My Family Business Story: What My Parents’ Hardware Store Taught Me About Teamwork, Tension, and Tools
I was just a kid standing in the narrow aisles of my family’s hardware store in Johannesburg, South Africa, but I remember it like it was yesterday. The smell of metal, packing materials and wood. The hum of conversation in French, , and eventually broken English. That store was more than a business—it was the center of our universe.
My parents had immigrated from the French-speaking Zaire, now DRC, and didn’t speak a word of English when they arrived. But they were resourceful. Determined. My father bought the hardware store from its original owner on his deathbed—literally. By day, they ran the store. By night, they took English lessons. That’s how committed they were to building a new life and a sustainable business.
Over the next decade, that tiny storefront grew into a thriving operation. We expanded into a two-story building with bathroom showrooms and a loyal customer base of general contractors, plumbers, and homeowners. My father was a natural networker—exuberant, full of ideas, always out in the field meeting customers and solving problems. My mother was the steady hand—keeping track of inventory, managing the books, and running the showroom floor. Together, they were a powerhouse.
But behind the counter, not everything ran smoothly.
The Cracks in the System
One of the flashpoints I remember most vividly was inventory time. My father hated it. To him, counting every joint, faucet, pipe, and porcelain sink felt like a waste of his energy. “Why am I here when I could be closing deals?” he would grumble.
My mother, on the other hand, was frustrated by the inaccuracies. She needed clean data to reconcile with the new IBM computer system — remember those punch cards? — and sloppy counts only made her job harder. Tensions rose, arguments sparked, and what should have been a routine business process became a recurring source of stress.
The Right People, in the Right Seats
Looking back now, I realize they were running on grit and heart—but without structure. They didn’t have the tools I use every day with family businesses I coach.
If they had something like the Accountability Chart, they could have clearly defined roles and responsibilities. Inventory is an operational function, not a sales one. Asking the sales team (in this case, my dad) to lead the process was never going to be efficient—or enjoyable.
They also didn’t have IDS: the simple but powerful Issue-Solving Track from EOS®. Identify. Discuss. Solve. It would have allowed them to pause and ask: “What’s the real issue? Who is best equipped to handle this? What are our options? Should we outsource? Restructure?”
Instead, they did what many family businesses do—they powered through, relying on intuition, compromise, and the occasional shouting match.
A Better Way Forward
That hardware store was my first classroom. It taught me what’s possible when two people with complementary strengths build something from nothing. But it also showed me the toll it can take when clarity, structure, and communication are missing.

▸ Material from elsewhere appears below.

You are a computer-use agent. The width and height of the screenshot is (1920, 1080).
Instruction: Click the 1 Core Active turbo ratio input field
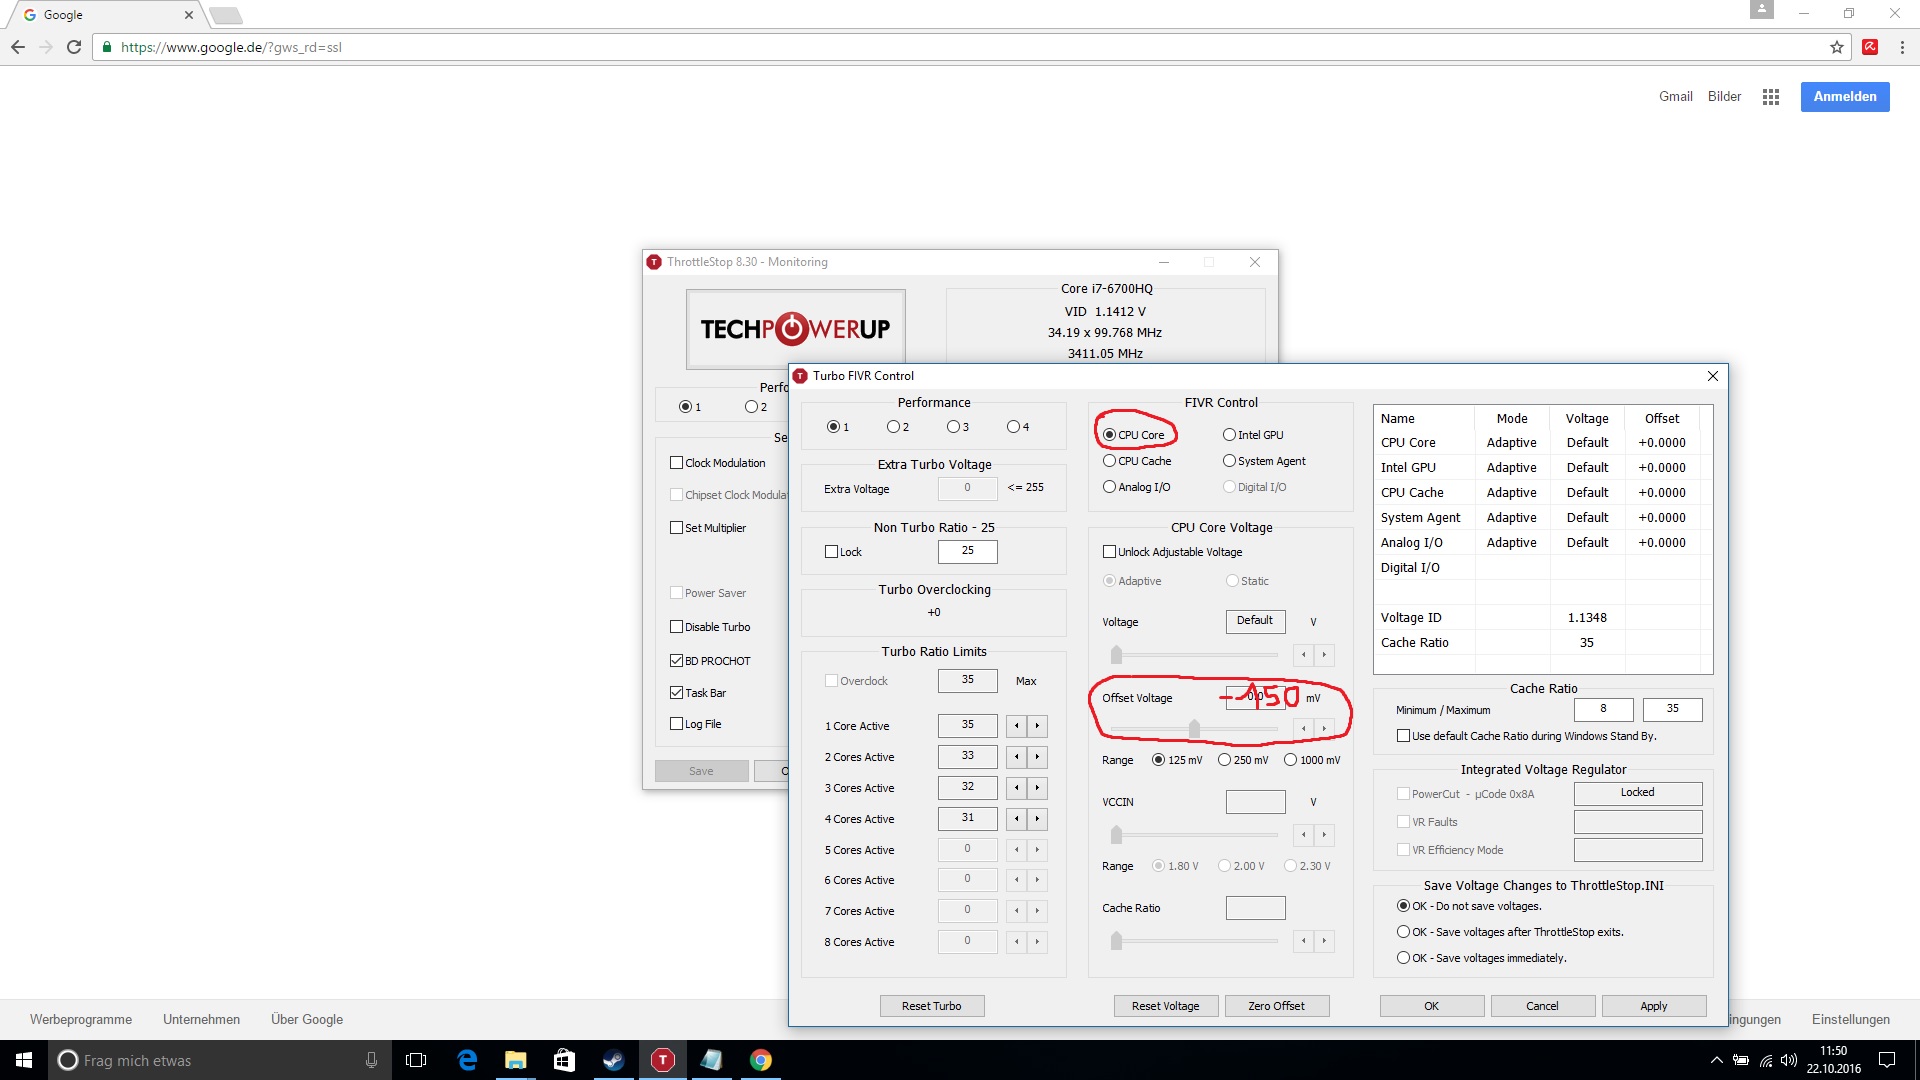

Family businesses don’t have to live in the weeds or constantly bump heads. With the right tools—and sometimes an outside coach—you can create shared vision, role clarity, and a system for solving issues before they spiral.
If my parents had been introduced to a few of the tools I use with clients today, I think their lives would’ve been a little less stressful—and their partnership even stronger.
And maybe inventory time wouldn’t have required quite so many deep breaths.